Anyway. I wanted to share with you some pictures that we took on the girls birthday party. We had it at a park and it was THE best idea as I don't think I heard my kids at all on the day. They were happy to explore and play with some new outdoor games I had bought them. The best part was that the park was all ours, as we booked it and it was quite private.

You might remember last year we had a pretty huge themed party! Well this year, we didn't. With the way I was feeling and just the fact that we cannot have HUGE parties every year I decided that we would do a pretty simple one this year. The kids didn't mind at all. They didn't know the difference..I think maybe the big themes party was more for me than them? LOL!

Now, I am not too happy with these photos. I haven't used my camera in months and the editing isn't the best. But anyway. That't not what its about. 

                       Maria                                                                        Ioanna


 My mum on the left, my brother and his wife. 

My husband, Sam. 

My dad.

My other brother, his wife and son. 


My fave! 





The princess cake they chose. 

 I wonder how they feel about having to share their birthday? Cake, guests spotlight and all. I wonder if they mind that I dress them the same. I think its so cute. I swore I never would...but its so cute. So far they have not said otherwise. 

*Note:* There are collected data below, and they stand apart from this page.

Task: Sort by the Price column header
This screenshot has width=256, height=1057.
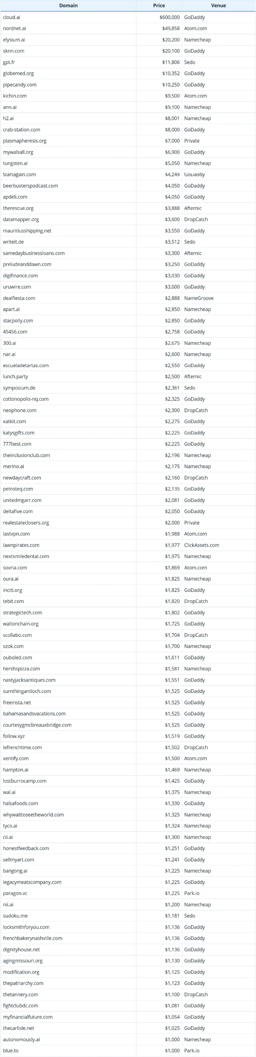Action: (x=159, y=6)
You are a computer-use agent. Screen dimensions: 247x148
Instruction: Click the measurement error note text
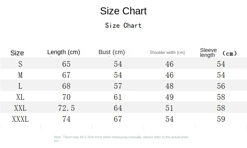121,139

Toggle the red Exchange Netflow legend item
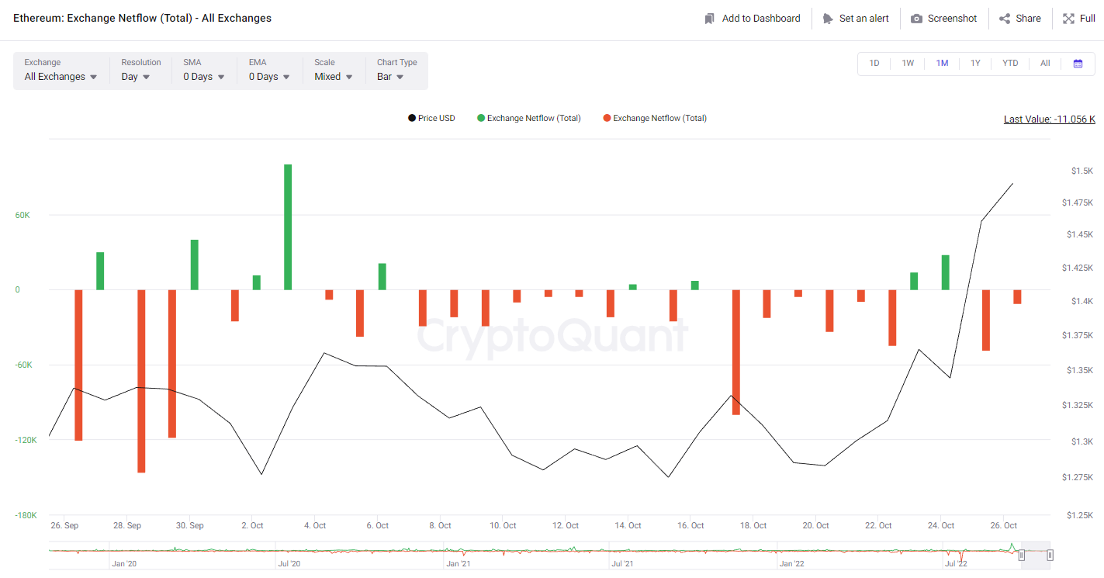(655, 118)
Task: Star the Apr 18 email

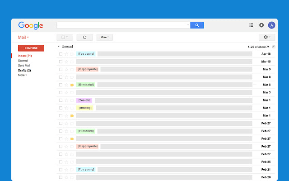Action: [66, 54]
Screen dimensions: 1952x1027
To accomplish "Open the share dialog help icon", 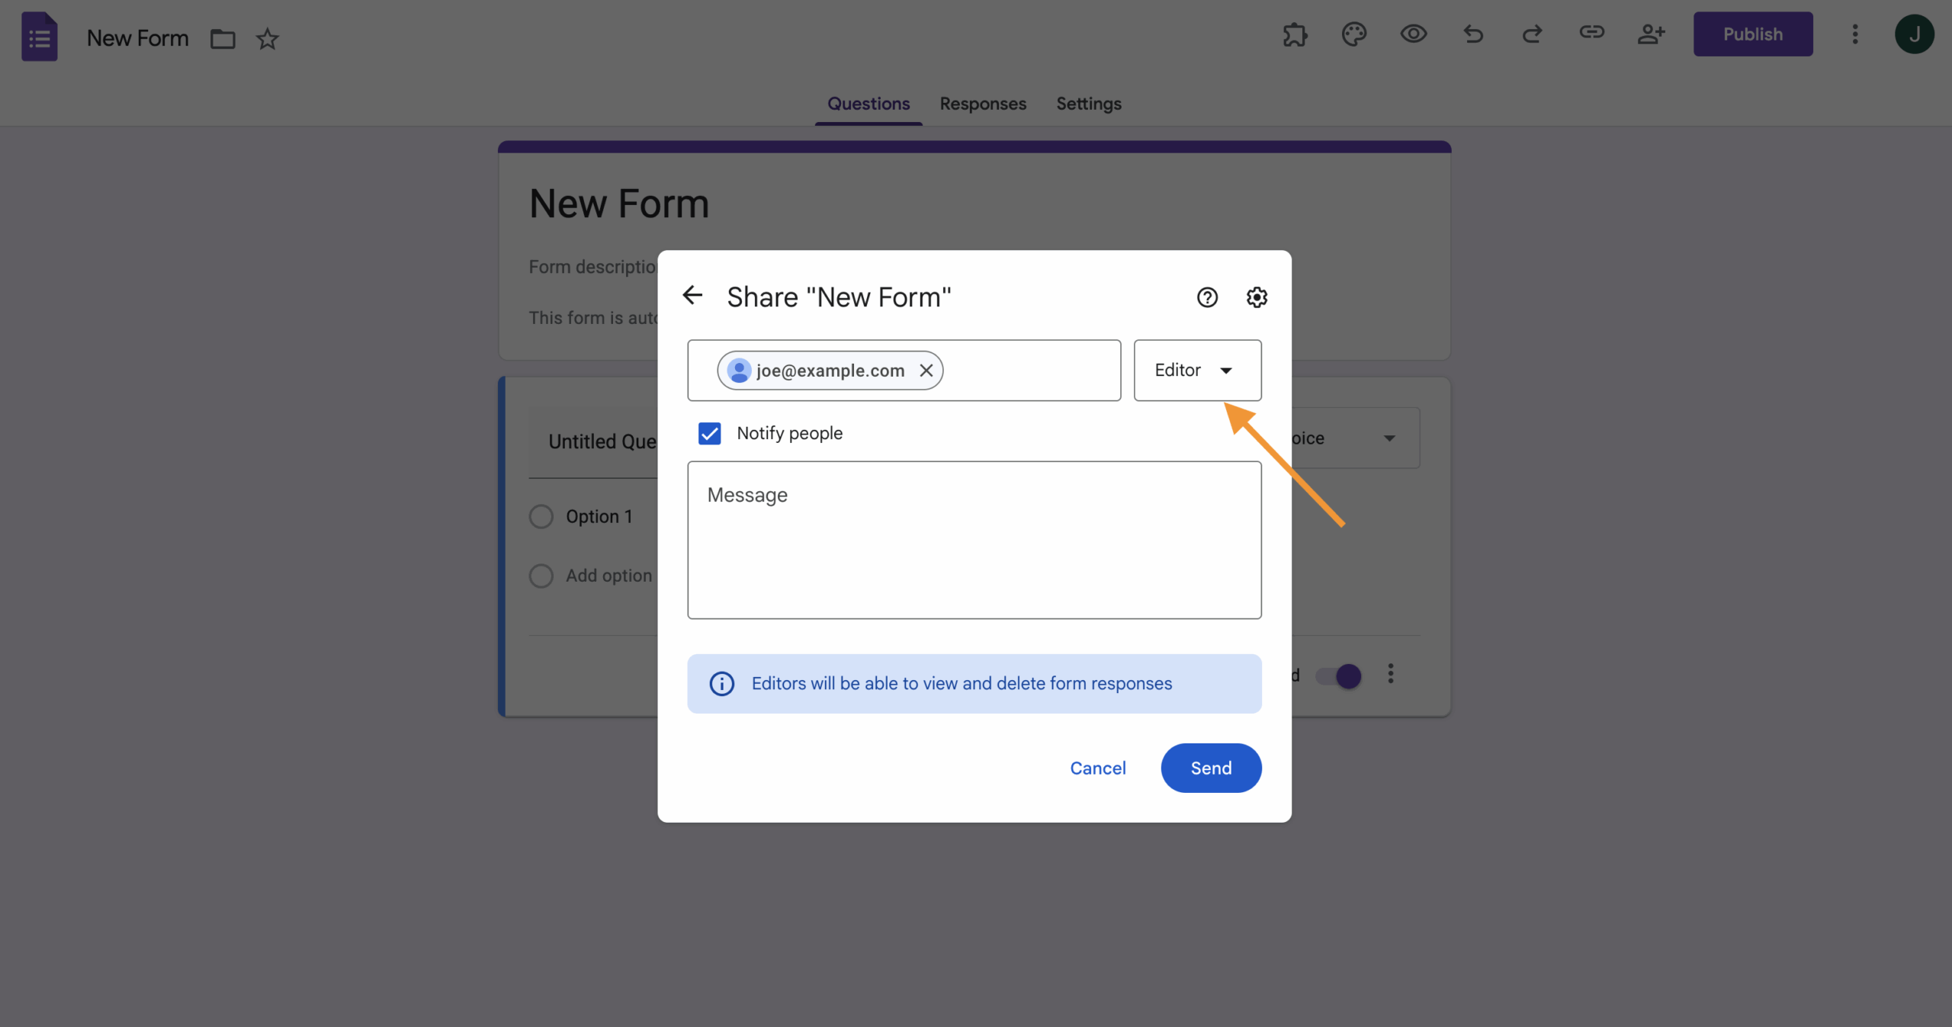I will (1207, 297).
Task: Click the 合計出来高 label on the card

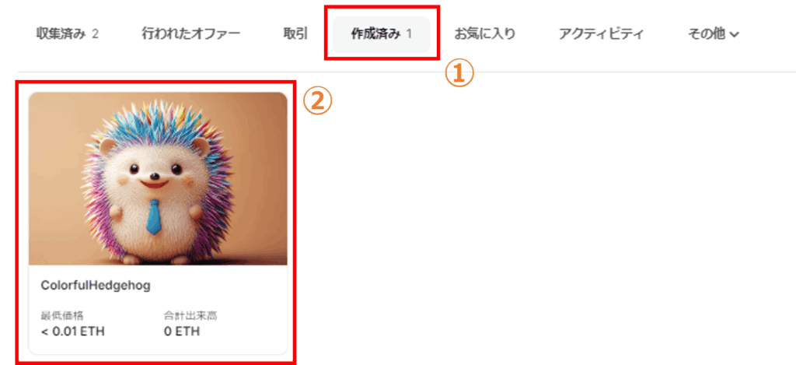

There you have it. Notice I am NOT in any pictures? Not good. Not good at all. I must do something about that or the kids will doubt I ever existed. LOL! But I do have one I can share with you. This is me at 3 months. Already showing. The ONE time I ask for a photo of me, and my head is chopped off. LOL! Oh well anyway...its not about me at the moment is it? Its about the most priceless thing in the world that I am carrying right in that belly! I am about to scrap this photo, so wish me luck. 



I changed my blog around! Trying to start fresh! Thanks to everyone for your nice comments yesterday. Those first 3 people, Sam H , Chloe N and Melinda T ..your parcels are on their way. Never fear! I have more things I need to clean out!

Tuesday, October 4, 2011

Oh what to do?

What do I do with the amount of supplies I have that are collecting dust? Its not like I can sell them. They are opened packages with only a couple of things missing. Maybe someone out there would treasure them? 

You see, I am kinda feeling like scrapping again. I cleared my scrap area. But I am a little weird when it comes to starting things over again. I really can't move on unless I de-clutter. I have a HUGE amount of stuff I have given away to friends etc. I have kept the essentials, plus some kits etc. Just today I sent 3 parcels overseas to some friends. Yeah OK..maybe I am also a generous soul. I don't know but I need to make some room if I am to start afresh! I am still left with a HUGE amount of alphas. I mean heaps. 

So..if you live in  AUSTRALIA (sorry international people..Australia Post is simply RIDICULOUSLY expensive!) and would appreciate some alphas (mainly Thickers!) from me and don't mind that some of the packs are open and some letters missing, then please leave your name here. The first 3 people that live in Australia and leave a comment on this post WITH your email address so that I can contact you, will get a pretty big collection of alphas. 

You know what they say...one man's trash is another's treasure.